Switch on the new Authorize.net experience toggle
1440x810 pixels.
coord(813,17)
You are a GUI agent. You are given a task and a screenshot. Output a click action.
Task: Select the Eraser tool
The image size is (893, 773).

┄┄┄┄┄┄

The problem
Please rewrite the material above, putting "Brush tool" in place of "Eraser tool" and leaving everything else the same.

Result
Switch on the new Authorize.net experience toggle
1440x810 pixels.
coord(813,17)
You are a GUI agent. You are given a task and a screenshot. Output a click action.
Task: Select the Brush tool
The image size is (893, 773).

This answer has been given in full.